In the demonstration that started from Lisbon's Marques de Pombal square, the movement saw some 50,000 demonstrators chanting anti government slogans such as "Resign, Resign".
In another held in Porto organizers claimed that 40,000 had marched through the city in a bid to end austerity measures.
"We lift our heads and reject the government's call for silence and emigration. This is a public affirmation of a growing willingness for people to take matters into their hands and bring down a corrupt power that has crept up over several governments," said one protestor, a pensioner called Maria Lopes.
Criticism of President Anibal Cavaco Silva was also seen with posters that read, "The head of state may approve austerity, but he subverts the Constitution."
Several union leaders and left leaning parliamentarians were among the protestors as well as presidents of the three main associations representing soldiers and the police force.
In Lisbon, a feminist rainbow movement joined the rally in support of education, health and pensions, with many singing the 1974 revolutionary song "Vila Morena" which was also sung in the afternoon in other cities around the world hosting demonstrations including Barcelona, Boston, Budapest, Stockholm, London, Madrid and Paris.
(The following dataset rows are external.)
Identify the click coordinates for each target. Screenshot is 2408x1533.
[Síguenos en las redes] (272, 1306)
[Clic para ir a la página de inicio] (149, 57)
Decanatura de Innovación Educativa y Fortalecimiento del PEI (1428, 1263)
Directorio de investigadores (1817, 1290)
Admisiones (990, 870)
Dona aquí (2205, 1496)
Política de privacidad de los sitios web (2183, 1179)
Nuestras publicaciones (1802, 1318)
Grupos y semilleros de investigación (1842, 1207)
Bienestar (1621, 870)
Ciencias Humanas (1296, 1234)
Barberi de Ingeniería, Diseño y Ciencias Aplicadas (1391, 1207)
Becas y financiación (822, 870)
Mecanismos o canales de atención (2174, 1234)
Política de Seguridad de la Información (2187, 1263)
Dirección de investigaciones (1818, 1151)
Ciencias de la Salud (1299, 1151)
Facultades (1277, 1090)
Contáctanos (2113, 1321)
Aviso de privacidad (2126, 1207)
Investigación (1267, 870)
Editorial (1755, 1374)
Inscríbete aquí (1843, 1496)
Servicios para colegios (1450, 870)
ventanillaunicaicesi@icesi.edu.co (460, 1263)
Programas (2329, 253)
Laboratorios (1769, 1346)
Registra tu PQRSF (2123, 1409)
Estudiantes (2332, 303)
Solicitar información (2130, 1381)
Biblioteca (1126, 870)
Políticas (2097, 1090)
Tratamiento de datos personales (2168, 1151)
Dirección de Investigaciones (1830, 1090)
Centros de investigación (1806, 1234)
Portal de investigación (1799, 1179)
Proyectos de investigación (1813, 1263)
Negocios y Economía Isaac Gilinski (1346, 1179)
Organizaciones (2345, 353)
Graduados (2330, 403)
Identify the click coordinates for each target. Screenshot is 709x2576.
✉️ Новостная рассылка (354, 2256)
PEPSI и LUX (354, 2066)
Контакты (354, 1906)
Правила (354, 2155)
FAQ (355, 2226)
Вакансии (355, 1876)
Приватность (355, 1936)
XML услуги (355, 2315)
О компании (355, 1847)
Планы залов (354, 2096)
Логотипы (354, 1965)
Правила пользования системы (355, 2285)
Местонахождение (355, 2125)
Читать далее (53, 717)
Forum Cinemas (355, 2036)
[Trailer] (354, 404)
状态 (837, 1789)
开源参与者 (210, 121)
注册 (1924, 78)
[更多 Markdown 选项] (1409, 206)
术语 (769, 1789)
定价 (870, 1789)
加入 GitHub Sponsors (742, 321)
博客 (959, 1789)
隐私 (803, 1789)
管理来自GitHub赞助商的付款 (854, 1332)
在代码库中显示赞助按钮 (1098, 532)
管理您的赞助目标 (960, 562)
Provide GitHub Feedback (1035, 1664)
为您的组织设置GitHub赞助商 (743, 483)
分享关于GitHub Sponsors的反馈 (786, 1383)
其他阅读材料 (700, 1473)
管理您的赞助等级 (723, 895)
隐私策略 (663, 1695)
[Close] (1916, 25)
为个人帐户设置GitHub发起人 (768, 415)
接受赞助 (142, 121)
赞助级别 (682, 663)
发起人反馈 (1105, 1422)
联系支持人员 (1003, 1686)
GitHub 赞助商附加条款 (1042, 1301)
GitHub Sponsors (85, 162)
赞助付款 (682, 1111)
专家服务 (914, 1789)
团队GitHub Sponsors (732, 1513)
The leader of Leftist Bloc Joao Semedo joined the protest of Lisbon and called the rally "One of the biggest in our democracy", stating "It is a clear signal to the government that we need to change policy, we must condemn this austerity policy and change the government."
Another protestor Catarina Martins added, "The mass of people who joined the demonstration today in Lisbon will not shut up since the government no longer has legitimacy and must resign."
The demonstrations, which have the support of the main workers' union CGTP, coincided with a visit to Lisbon from the Troika delegation who represent the European Commission, the European Central Bank and the International Monetary Fund conducting the seventh evaluation of Portugal's bailout and 4-billion-euro (5.2 billion U.S. dollars) spending cuts scheduled for 2014 and 2015.
Late on Saturday, there were still groups of protestors demonstrating in front of the parliarment building where police beefed up deployment.
Portugal's Minister of Finance Vitor Gaspar admitted last week in a televised press conference that the government would now be seeking until 2015 to reduce its deficit below 3 percent of GDP in order to ease spending cuts and tax hikes, however, the deficit target of 4.5 percent would have to be hit by the end of 2013.